Hillary and a co-defendant needed money, Assistant Solicitor Jonathan Miles said.
“He shoots him in the center of the back and the back of the head, but he’s not done yet,” Miles said. “He doesn’t want to get caught.”
That is when, prosecutors said, Hillary put Buckley in his own truck, drove to a Carolina Forest wooded area and left Buckley. It took more than 40 days to find Buckley’s remains.
Hillary faces trial this week in Horry County for Buckley’s September 2016 murder. The state and defense gave opening statements on Wednesday as the state called its first witnesses, including Buckley’s eldest daughter. Only Hillary faces trial this week. Co-defendant Bernithia Young was charged with accessory to murder and her case is pending.
Miles said Buckley, 51, moved to the Myrtle Beach area in 2011 after retiring after serving 30 years as a police officer in New York. He wanted the slower lifestyle, not to mention the decreased cost of living while raising three daughters, Miles said.
Buckley’s wife also suffered from a terminal illness and died shortly after her husband’s murder, Miles said.
In 2016, Hillary — who Miles made sure never to name — and his co-defendant came to Myrtle Beach from Georgia. They bounced from hotel to hotel and found work through a temp agency, but hadn’t received a paycheck.
“They were in desperate need of some money and they were looking for that vulnerable victim that happened to be a 51-year-old man of a smaller stature that had a few drinks that night,” Miles said.
The defendants met Buckley and shot and killed him, Miles said. Buckley was trying to escape when he was shot in the back, he said. Hillary drove Buckley’s remains to the wooded area. Not done, Hillary then took Buckley’s truck and drove it to Myrtle Beach where the prosecutor said he left it.
“They don’t flee to their hideout in Georgia just yet,” Miles said. “They haven’t been paid yet. They got to pick up that paycheck.”
The defendants were arrogant enough to believe nobody would find Buckley and waited around to pick up their pay before they fled, Miles said.

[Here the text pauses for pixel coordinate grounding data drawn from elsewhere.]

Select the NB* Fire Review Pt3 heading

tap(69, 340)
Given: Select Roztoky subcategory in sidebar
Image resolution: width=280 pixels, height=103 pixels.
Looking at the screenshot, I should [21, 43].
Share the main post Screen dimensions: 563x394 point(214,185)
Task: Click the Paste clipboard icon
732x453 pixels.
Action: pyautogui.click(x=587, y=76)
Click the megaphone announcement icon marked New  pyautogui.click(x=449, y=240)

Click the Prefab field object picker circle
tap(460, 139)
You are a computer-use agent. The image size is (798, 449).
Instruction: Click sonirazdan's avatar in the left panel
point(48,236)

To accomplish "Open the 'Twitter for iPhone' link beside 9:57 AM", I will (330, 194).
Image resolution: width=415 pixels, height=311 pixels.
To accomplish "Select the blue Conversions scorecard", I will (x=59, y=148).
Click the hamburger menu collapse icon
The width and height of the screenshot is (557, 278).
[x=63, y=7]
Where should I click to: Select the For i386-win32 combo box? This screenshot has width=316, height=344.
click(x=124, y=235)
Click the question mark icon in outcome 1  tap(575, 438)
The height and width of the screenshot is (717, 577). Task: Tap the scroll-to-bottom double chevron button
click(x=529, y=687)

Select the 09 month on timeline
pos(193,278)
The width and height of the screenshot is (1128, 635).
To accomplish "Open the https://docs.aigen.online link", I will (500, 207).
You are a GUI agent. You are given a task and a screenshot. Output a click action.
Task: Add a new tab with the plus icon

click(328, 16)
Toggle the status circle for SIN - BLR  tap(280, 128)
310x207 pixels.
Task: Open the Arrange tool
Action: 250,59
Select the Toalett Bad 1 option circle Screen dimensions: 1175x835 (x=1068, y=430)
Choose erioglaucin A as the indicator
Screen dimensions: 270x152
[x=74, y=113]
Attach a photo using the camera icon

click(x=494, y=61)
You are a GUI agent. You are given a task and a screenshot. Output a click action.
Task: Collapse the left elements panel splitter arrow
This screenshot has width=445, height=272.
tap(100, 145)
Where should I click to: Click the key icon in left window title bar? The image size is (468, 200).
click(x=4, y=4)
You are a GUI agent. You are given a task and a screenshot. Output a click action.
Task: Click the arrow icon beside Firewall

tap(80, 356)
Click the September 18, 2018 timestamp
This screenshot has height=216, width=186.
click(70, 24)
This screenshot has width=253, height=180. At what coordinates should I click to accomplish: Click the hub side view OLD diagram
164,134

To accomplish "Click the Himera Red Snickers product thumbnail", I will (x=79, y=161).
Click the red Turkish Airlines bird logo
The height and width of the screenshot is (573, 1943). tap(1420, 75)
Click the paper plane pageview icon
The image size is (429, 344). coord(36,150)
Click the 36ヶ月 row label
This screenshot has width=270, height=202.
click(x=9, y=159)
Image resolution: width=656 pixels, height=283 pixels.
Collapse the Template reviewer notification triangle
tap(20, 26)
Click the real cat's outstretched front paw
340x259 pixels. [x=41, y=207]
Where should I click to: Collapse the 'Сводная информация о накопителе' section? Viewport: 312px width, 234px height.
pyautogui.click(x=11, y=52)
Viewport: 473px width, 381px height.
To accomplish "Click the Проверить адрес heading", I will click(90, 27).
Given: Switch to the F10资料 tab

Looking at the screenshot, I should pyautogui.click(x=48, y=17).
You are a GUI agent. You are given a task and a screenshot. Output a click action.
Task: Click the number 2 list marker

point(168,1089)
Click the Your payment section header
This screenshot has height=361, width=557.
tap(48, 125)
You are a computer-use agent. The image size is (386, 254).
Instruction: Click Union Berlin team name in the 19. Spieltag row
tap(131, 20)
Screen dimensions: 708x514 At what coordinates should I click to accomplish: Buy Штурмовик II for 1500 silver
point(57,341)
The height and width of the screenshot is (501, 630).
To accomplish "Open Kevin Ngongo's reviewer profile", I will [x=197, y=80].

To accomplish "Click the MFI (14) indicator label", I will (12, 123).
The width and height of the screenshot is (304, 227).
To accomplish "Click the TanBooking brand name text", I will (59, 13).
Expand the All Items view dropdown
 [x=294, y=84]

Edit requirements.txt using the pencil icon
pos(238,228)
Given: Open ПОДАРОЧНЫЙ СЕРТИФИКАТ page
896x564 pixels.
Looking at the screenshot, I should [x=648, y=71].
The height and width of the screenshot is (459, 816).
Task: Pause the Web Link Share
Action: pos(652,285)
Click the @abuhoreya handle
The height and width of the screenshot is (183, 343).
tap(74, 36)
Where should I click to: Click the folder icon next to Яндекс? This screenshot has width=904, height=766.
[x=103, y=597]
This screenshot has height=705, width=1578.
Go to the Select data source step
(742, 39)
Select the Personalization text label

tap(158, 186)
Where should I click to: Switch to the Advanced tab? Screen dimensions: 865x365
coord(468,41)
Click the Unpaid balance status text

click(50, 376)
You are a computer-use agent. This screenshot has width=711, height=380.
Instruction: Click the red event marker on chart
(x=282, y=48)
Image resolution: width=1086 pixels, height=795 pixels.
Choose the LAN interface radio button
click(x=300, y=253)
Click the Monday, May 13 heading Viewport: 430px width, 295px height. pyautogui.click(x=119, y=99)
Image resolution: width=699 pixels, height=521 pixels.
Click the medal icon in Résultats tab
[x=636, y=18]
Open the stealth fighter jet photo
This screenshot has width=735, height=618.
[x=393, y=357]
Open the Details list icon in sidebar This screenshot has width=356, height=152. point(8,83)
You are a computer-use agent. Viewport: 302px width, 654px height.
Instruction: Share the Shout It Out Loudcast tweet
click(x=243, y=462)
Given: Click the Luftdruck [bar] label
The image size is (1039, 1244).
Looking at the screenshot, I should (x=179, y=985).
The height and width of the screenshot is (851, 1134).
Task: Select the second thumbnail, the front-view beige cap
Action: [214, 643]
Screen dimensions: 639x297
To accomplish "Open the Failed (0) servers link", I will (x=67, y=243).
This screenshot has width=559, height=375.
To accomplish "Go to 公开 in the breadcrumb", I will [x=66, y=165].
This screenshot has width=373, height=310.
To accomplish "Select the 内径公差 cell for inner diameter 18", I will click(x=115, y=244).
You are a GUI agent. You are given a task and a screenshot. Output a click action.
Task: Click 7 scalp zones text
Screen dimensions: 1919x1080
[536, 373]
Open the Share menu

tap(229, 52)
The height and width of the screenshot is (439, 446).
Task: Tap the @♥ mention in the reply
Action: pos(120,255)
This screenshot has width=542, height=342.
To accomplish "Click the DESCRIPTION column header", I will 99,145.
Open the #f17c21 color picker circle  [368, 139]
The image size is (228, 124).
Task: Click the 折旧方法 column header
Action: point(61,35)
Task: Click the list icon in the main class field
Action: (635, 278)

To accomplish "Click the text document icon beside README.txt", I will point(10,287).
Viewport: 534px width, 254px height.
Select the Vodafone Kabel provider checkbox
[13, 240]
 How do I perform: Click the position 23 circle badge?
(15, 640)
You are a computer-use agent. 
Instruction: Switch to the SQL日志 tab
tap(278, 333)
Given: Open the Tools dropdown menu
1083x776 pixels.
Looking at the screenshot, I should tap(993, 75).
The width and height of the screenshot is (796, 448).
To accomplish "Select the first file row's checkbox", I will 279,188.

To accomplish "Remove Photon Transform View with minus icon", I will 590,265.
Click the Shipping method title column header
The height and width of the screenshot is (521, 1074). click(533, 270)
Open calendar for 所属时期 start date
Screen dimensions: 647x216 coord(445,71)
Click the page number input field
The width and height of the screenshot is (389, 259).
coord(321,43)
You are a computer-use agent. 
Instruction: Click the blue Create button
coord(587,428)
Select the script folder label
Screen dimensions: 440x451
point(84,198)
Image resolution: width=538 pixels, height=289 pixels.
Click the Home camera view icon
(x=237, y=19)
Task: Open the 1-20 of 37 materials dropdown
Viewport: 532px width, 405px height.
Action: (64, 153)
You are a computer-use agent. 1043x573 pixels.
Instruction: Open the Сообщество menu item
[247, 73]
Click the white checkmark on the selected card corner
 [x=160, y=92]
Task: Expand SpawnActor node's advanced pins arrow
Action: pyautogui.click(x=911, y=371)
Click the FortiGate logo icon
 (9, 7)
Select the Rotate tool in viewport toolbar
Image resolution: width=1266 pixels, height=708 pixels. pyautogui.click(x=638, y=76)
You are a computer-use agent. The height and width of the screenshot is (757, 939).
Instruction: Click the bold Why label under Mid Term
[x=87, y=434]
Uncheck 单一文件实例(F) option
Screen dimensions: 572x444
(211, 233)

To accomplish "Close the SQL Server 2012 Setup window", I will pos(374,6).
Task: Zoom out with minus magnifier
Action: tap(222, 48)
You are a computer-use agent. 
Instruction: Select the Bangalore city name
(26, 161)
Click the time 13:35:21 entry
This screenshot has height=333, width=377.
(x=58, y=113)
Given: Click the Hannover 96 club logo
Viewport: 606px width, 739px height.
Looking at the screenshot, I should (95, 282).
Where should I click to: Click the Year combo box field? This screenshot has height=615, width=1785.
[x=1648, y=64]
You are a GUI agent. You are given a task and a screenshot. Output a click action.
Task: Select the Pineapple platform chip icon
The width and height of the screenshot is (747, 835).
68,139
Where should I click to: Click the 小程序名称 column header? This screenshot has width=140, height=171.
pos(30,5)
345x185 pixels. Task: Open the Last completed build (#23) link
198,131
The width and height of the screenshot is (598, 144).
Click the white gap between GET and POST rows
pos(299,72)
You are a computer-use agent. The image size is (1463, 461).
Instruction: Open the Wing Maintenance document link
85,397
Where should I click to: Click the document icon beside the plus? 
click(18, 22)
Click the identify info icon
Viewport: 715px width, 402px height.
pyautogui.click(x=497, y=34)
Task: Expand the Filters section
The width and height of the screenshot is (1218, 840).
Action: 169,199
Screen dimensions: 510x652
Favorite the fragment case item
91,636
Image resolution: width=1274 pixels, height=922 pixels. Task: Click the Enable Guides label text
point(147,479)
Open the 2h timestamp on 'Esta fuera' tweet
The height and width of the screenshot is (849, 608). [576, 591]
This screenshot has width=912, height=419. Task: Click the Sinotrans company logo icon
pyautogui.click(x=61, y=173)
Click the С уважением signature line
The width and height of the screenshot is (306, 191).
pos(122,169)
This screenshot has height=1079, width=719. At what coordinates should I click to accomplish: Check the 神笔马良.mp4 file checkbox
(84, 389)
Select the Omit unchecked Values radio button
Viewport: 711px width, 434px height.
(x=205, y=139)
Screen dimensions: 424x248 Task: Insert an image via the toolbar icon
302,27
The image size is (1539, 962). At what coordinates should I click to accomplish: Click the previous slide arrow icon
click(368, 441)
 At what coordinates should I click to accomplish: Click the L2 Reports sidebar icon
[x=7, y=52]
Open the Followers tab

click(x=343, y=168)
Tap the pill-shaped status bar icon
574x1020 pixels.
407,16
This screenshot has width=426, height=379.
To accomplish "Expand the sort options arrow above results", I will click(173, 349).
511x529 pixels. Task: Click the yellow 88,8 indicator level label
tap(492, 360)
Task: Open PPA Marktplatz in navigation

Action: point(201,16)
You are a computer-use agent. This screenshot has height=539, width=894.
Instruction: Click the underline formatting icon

Kaitlin Buckley, Tim’s oldest daughter, said one of her other sisters called when their dad didn’t pick her up for cheerleading on Sept. 29. Kaitlin called her dad’s phone, and it went to voicemail.
“I automatically knew something was wrong,” Kaitlin Buckley said as she broke down in tears.
As she described that night, some of Buckley’s friends and family that filled one side of the courtroom started to cry. Buckley’s immediate family put their arms around each other as they listened to Kaitlin testify.
Even if Tim was upset, if one of the daughters called, he would answer, Kaitlin Buckley said.
Kaitlin called Tim’s friends and his Horry County employer trying to find him. They checked his favorite hang-outs to no avail. She then reached out to Tim’s friends in New York to see if he took an impromptu trip.
When those efforts failed, she filed a missing person report.
Buckley’s location was unknown for a month and the family made posters to place around the county seeking information. At the same time, the suspect fled back to Georgia where Miles said they committed another robbery. This time they left the victim alive, Miles said.
“It’s not an accident, this is not a self-defense case, this ain’t a whodunnit,” Miles said. “I’m confident by the conclusion of this trial you will find the person guilty of robbing, kidnapping and murdering Tim Buckley.” He then pointed towards Hillary across the courtroom as he raised his voice. “And that person is sitting just right over there.”